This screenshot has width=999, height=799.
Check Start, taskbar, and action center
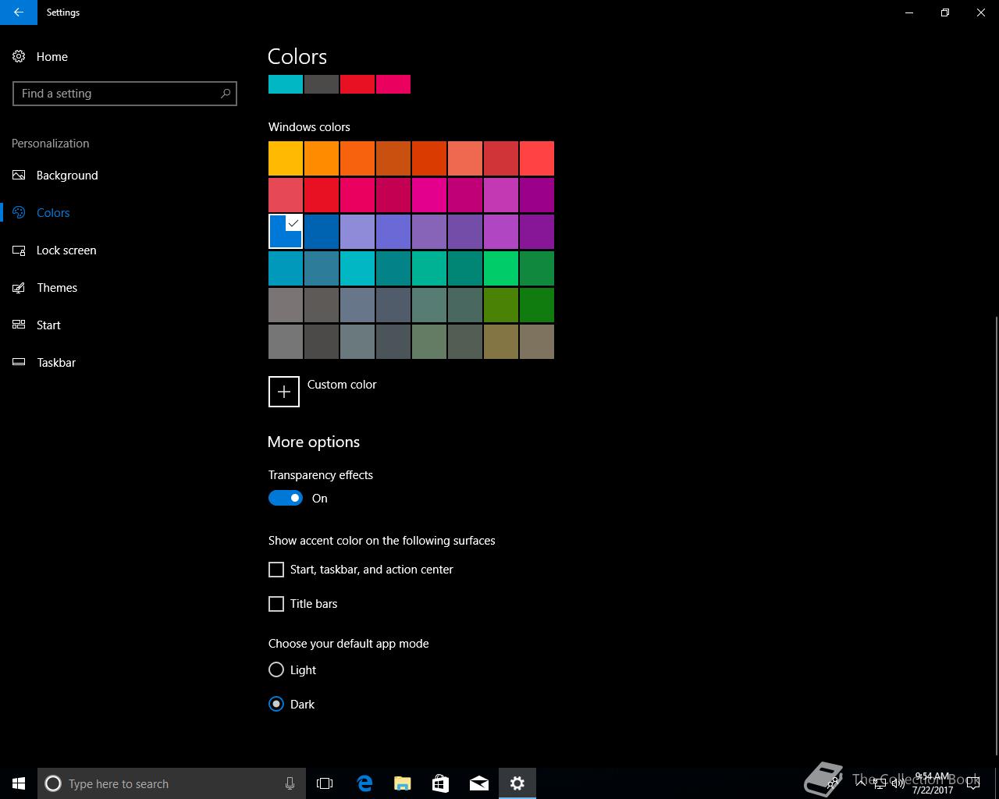276,570
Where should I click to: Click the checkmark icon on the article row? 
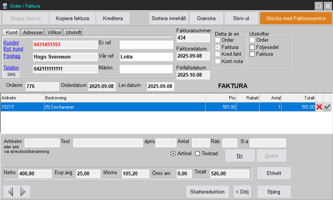click(x=327, y=107)
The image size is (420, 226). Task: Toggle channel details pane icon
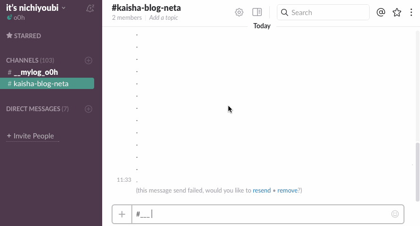(x=257, y=12)
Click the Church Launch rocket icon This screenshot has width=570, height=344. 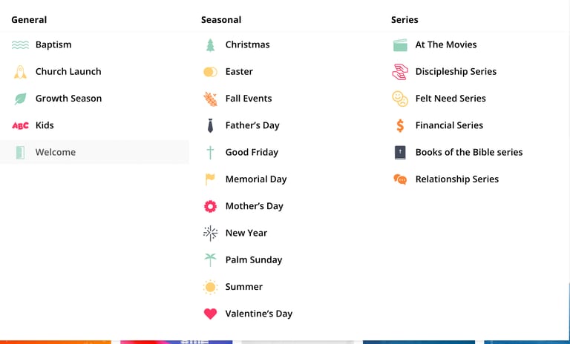pyautogui.click(x=20, y=72)

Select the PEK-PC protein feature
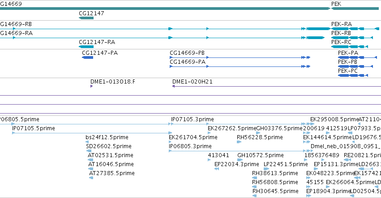tap(353, 75)
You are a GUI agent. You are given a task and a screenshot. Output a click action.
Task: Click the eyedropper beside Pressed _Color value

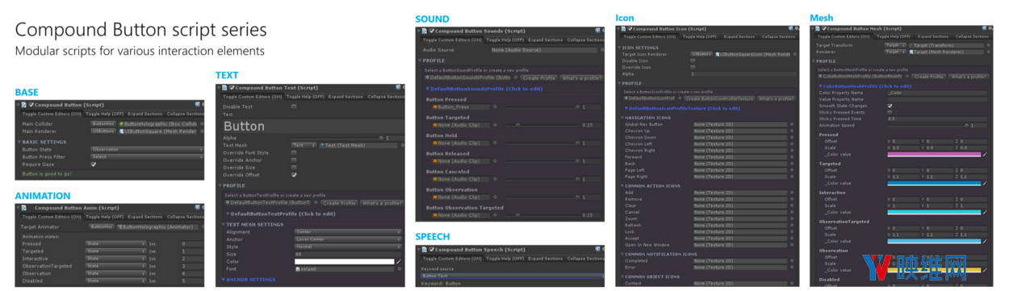point(985,154)
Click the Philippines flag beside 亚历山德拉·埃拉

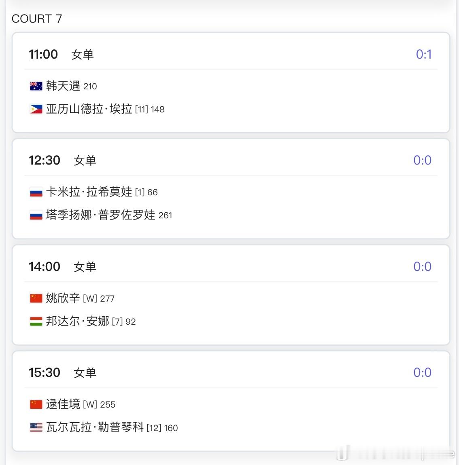click(x=36, y=109)
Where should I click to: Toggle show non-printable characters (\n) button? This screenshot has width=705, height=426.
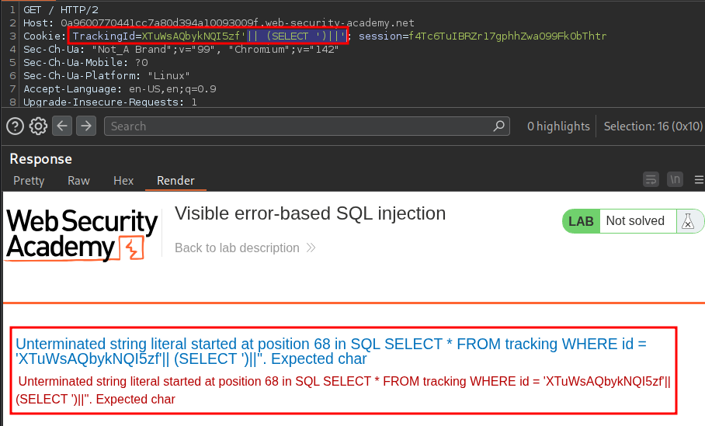[675, 180]
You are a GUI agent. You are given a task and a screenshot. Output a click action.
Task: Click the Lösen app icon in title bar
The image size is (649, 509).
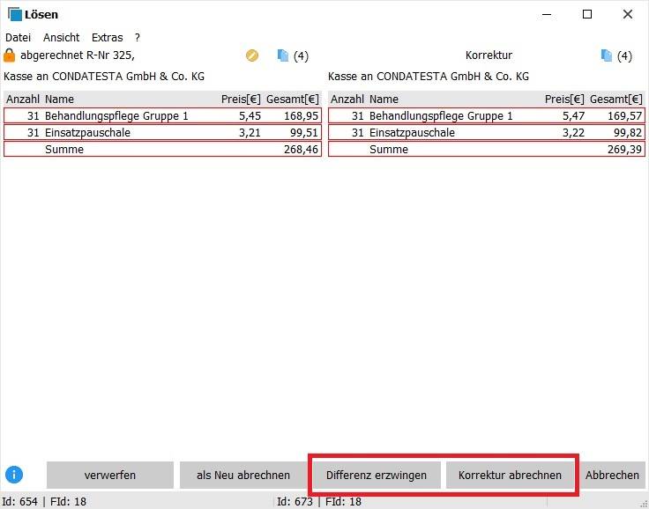[14, 15]
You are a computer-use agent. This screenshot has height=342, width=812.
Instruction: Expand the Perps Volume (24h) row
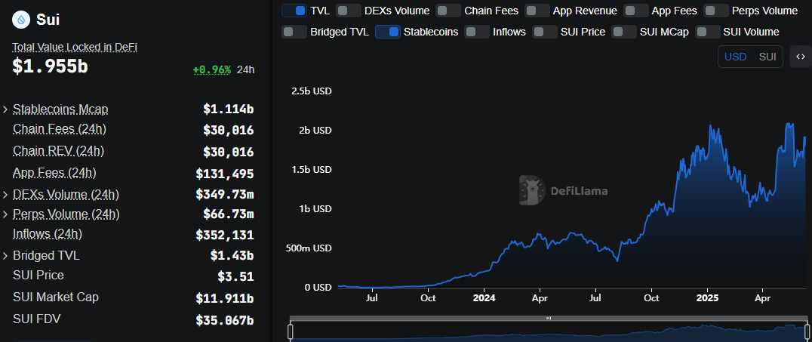click(5, 214)
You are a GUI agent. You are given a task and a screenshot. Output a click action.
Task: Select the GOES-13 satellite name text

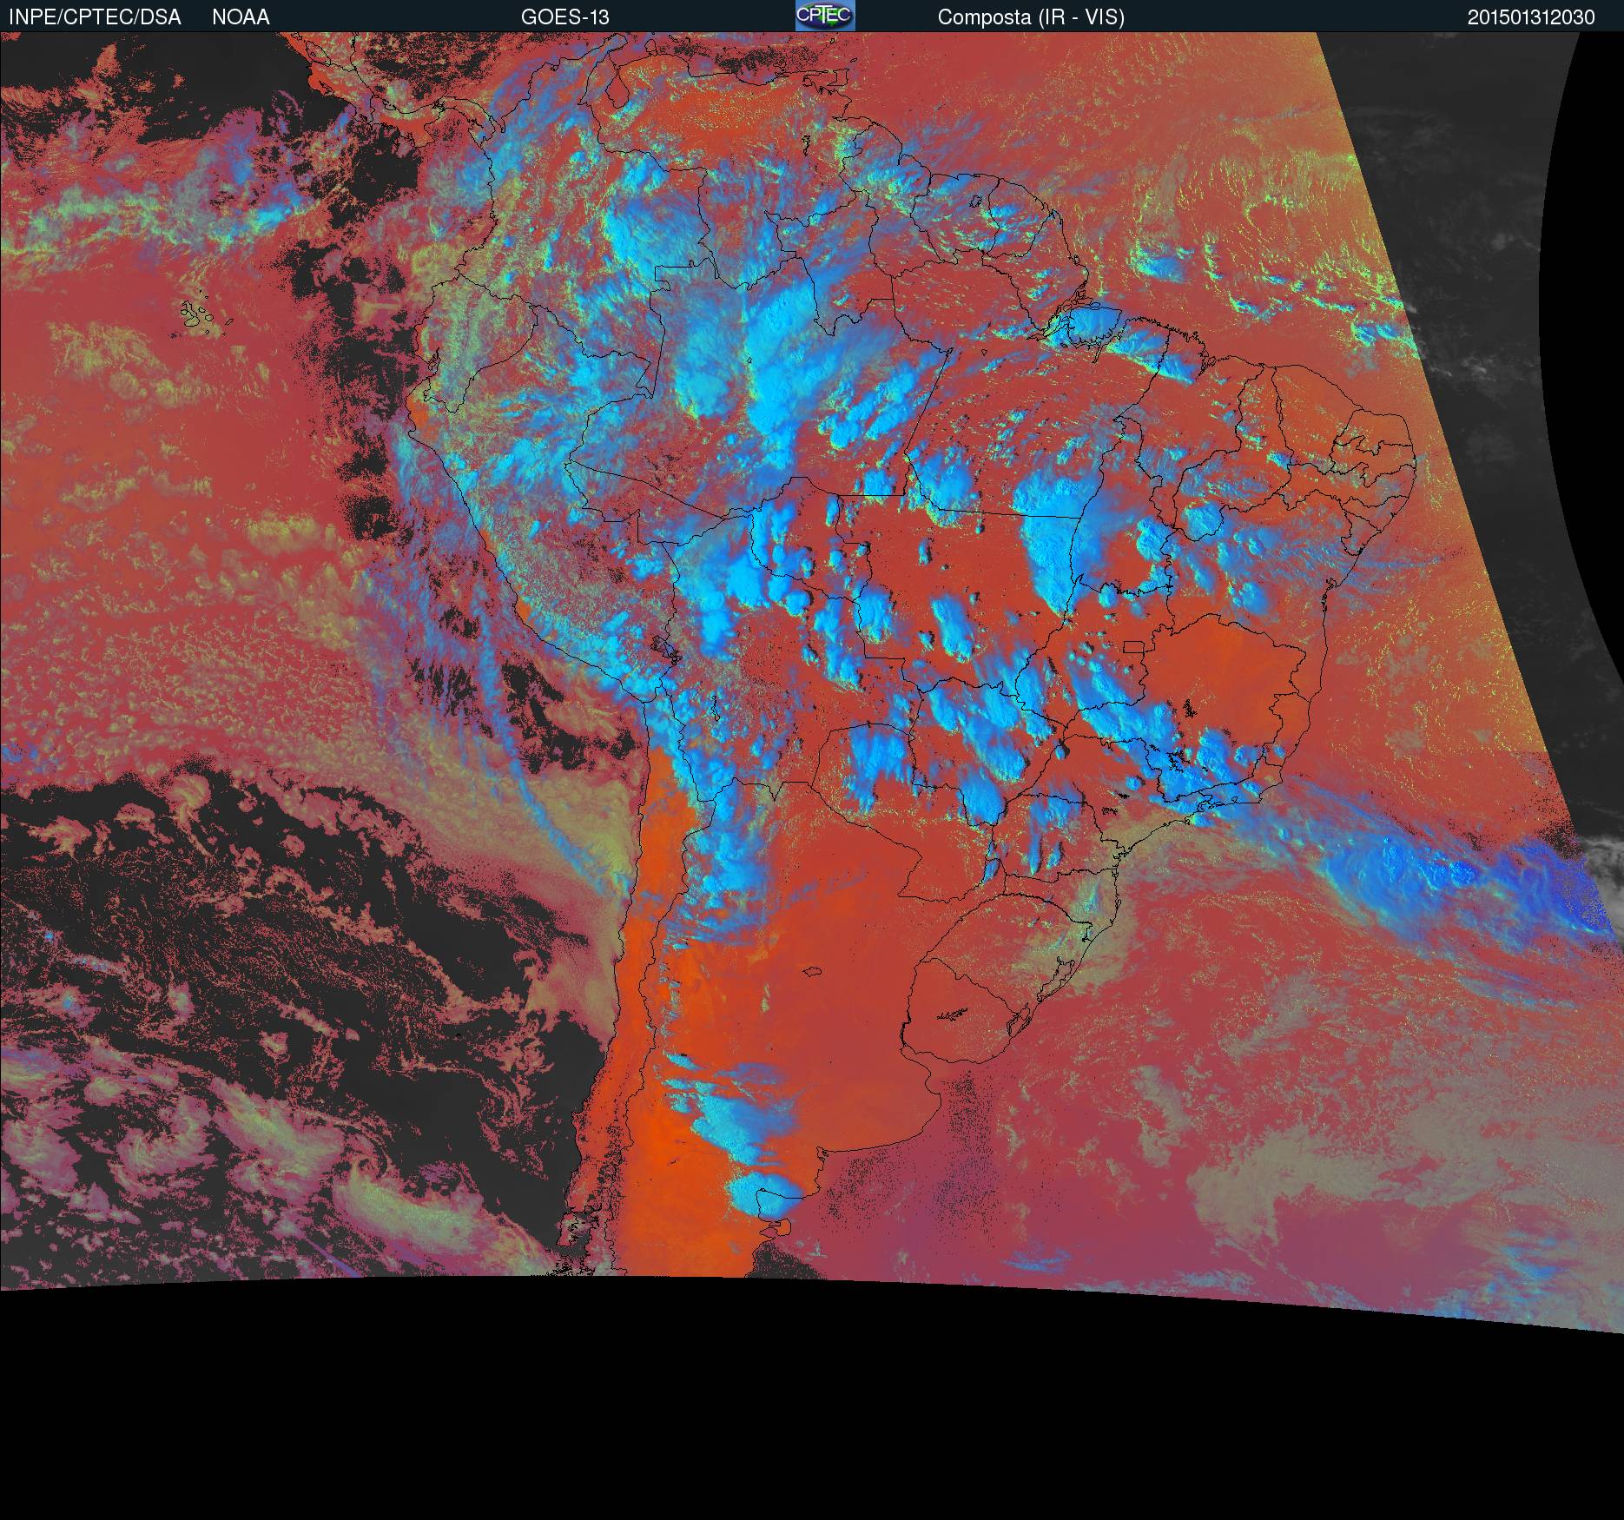(564, 17)
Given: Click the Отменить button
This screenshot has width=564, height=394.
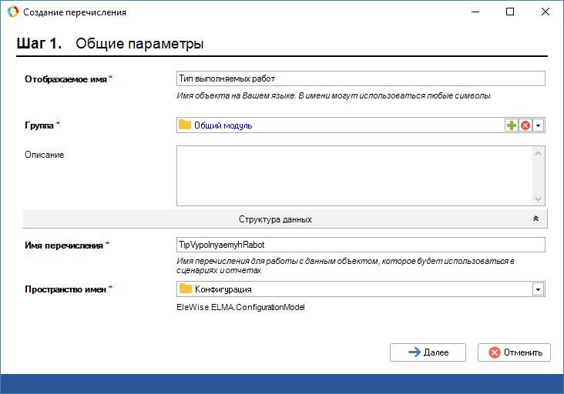Looking at the screenshot, I should tap(514, 352).
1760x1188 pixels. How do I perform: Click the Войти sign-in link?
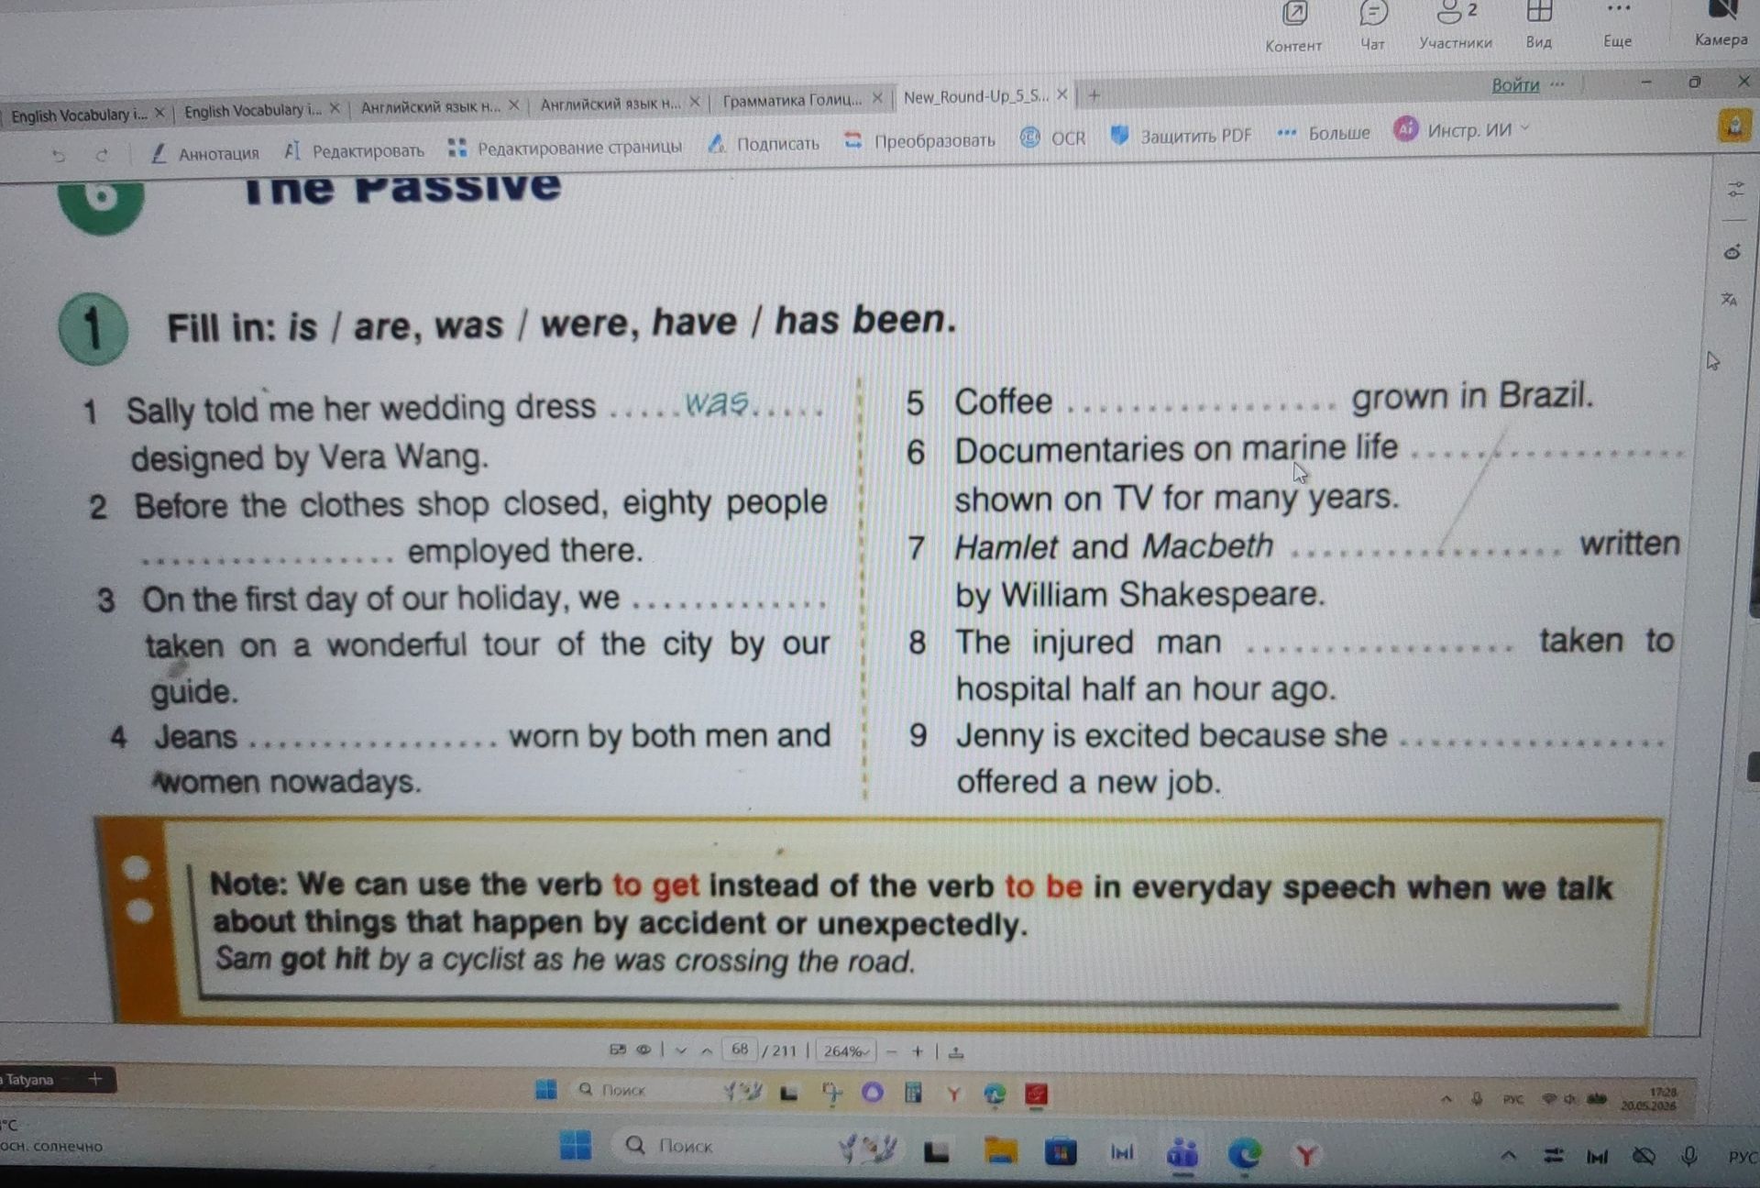tap(1515, 85)
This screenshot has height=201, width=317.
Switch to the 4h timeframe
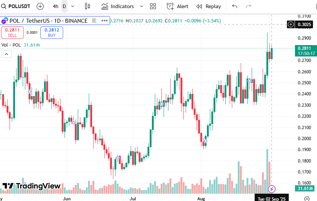[x=55, y=6]
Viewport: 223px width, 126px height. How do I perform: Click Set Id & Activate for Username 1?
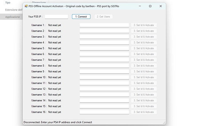(x=144, y=25)
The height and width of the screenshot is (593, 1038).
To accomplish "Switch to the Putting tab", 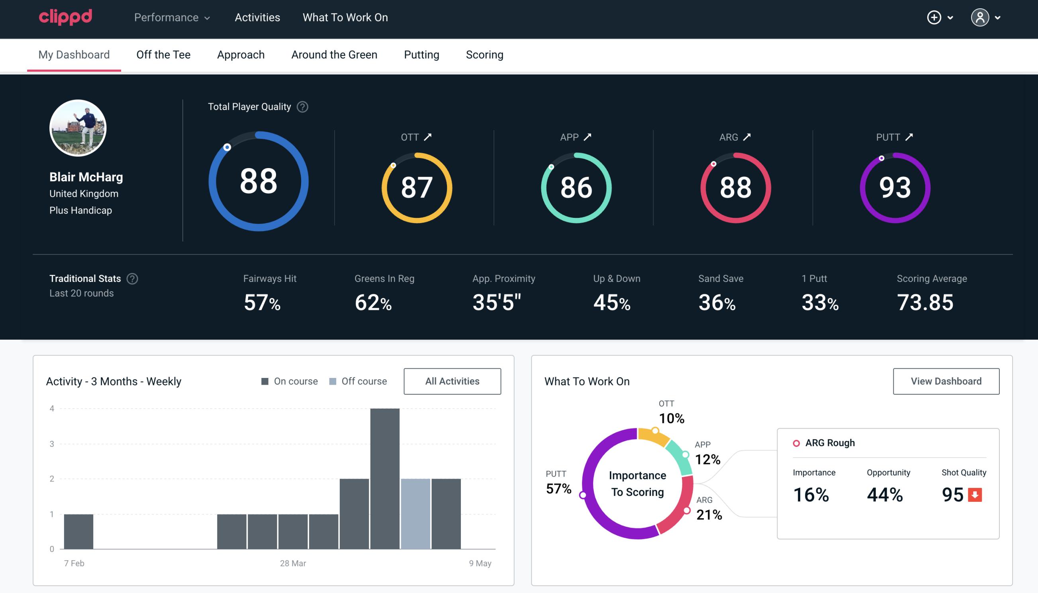I will tap(421, 54).
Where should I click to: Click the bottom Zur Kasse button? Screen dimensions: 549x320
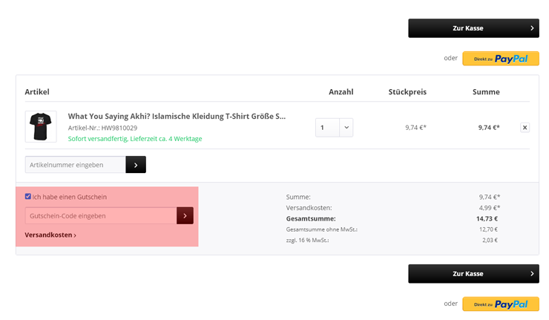click(x=473, y=274)
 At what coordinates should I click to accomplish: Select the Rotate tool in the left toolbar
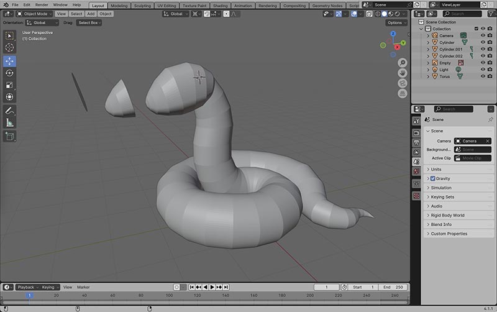pos(10,73)
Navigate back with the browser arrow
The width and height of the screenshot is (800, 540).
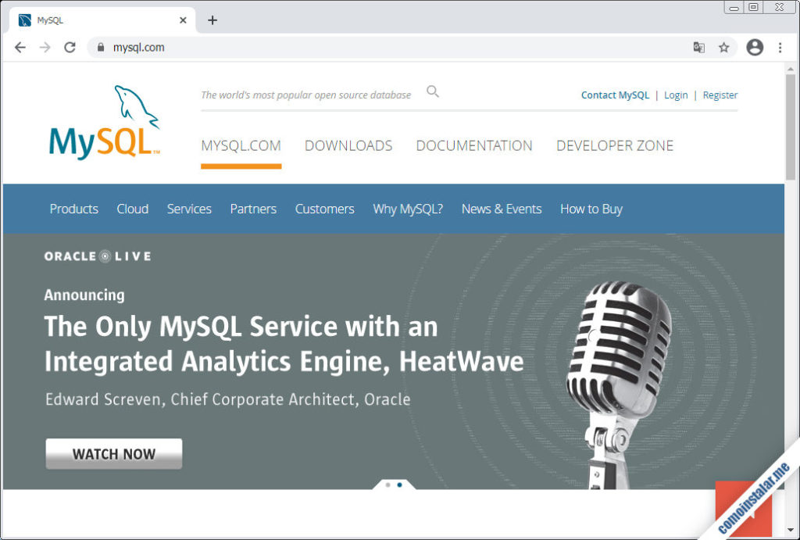20,48
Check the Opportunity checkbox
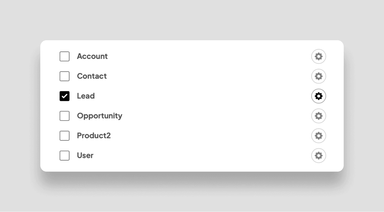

..........

**Work item**
In the listing, find the line containing "Where should I click to: Click the bottom" and repeat it and every later line through the last one, word for word, excluding the pictures.

**Response to this exercise**
Where should I click to: Click the bottom Zur Kasse button? Screen dimensions: 549x320
click(x=473, y=274)
 At what coordinates should I click to accomplish: Select the Rotate tool in the left toolbar
pos(10,73)
Navigate back with the browser arrow
The width and height of the screenshot is (800, 540).
20,48
Check the Opportunity checkbox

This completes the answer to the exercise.